*** Material supplied ***

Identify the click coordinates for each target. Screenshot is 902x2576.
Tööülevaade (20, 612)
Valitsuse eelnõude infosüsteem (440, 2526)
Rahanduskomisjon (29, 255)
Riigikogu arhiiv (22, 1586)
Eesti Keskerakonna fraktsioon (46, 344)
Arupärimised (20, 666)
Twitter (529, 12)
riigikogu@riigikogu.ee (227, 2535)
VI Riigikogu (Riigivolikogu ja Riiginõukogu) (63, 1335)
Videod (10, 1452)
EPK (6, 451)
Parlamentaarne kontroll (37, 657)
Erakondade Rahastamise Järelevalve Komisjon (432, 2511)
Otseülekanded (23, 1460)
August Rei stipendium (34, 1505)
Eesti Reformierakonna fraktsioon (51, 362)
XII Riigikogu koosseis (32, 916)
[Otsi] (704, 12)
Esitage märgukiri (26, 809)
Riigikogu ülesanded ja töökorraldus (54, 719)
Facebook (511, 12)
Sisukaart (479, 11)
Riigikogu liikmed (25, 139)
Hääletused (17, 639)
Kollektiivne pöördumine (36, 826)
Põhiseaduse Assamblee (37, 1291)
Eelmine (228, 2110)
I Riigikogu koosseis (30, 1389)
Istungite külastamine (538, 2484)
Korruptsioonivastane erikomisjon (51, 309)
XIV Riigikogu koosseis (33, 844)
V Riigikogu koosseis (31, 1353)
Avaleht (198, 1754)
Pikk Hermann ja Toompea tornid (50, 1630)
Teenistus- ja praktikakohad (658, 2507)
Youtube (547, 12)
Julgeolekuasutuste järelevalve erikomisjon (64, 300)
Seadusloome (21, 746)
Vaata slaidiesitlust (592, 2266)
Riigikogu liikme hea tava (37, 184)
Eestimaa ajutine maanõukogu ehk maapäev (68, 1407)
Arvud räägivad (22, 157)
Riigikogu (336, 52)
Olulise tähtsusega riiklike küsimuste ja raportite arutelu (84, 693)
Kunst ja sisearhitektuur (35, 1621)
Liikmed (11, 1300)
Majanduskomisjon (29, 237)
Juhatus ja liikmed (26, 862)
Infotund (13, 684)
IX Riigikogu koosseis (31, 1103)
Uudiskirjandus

*** End of Material supplied ***

Work instruction:
Return an exact copy of the listing above, complete in every line.

Solved problem:
Identify the click coordinates for each target. Screenshot is 902x2576.
Tööülevaade (20, 612)
Valitsuse eelnõude infosüsteem (440, 2526)
Rahanduskomisjon (29, 255)
Riigikogu arhiiv (22, 1586)
Eesti Keskerakonna fraktsioon (46, 344)
Arupärimised (20, 666)
Twitter (529, 12)
riigikogu@riigikogu.ee (227, 2535)
VI Riigikogu (Riigivolikogu ja Riiginõukogu) (63, 1335)
Videod (10, 1452)
EPK (6, 451)
Parlamentaarne kontroll (37, 657)
Erakondade Rahastamise Järelevalve Komisjon (432, 2511)
Otseülekanded (23, 1460)
August Rei stipendium (34, 1505)
Eesti Reformierakonna fraktsioon (51, 362)
XII Riigikogu koosseis (32, 916)
[Otsi] (704, 12)
Esitage märgukiri (26, 809)
Riigikogu ülesanded ja töökorraldus (54, 719)
Facebook (511, 12)
Sisukaart (479, 11)
Riigikogu liikmed (25, 139)
Hääletused (17, 639)
Kollektiivne pöördumine (36, 826)
Põhiseaduse Assamblee (37, 1291)
Eelmine (228, 2110)
I Riigikogu koosseis (30, 1389)
Istungite külastamine (538, 2484)
Korruptsioonivastane erikomisjon (51, 309)
XIV Riigikogu koosseis (33, 844)
V Riigikogu koosseis (31, 1353)
Avaleht (198, 1754)
Pikk Hermann ja Toompea tornid (50, 1630)
Teenistus- ja praktikakohad (658, 2507)
Youtube (547, 12)
Julgeolekuasutuste järelevalve erikomisjon (64, 300)
Seadusloome (21, 746)
Vaata slaidiesitlust (592, 2266)
Riigikogu liikme hea tava (37, 184)
Eestimaa ajutine maanõukogu ehk maapäev (68, 1407)
Arvud räägivad (22, 157)
Riigikogu (336, 52)
Olulise tähtsusega riiklike küsimuste ja raportite arutelu (84, 693)
Kunst ja sisearhitektuur (35, 1621)
Liikmed (11, 1300)
Majanduskomisjon (29, 237)
Juhatus ja liikmed (26, 862)
Infotund (13, 684)
IX Riigikogu koosseis (31, 1103)
Uudiskirjandus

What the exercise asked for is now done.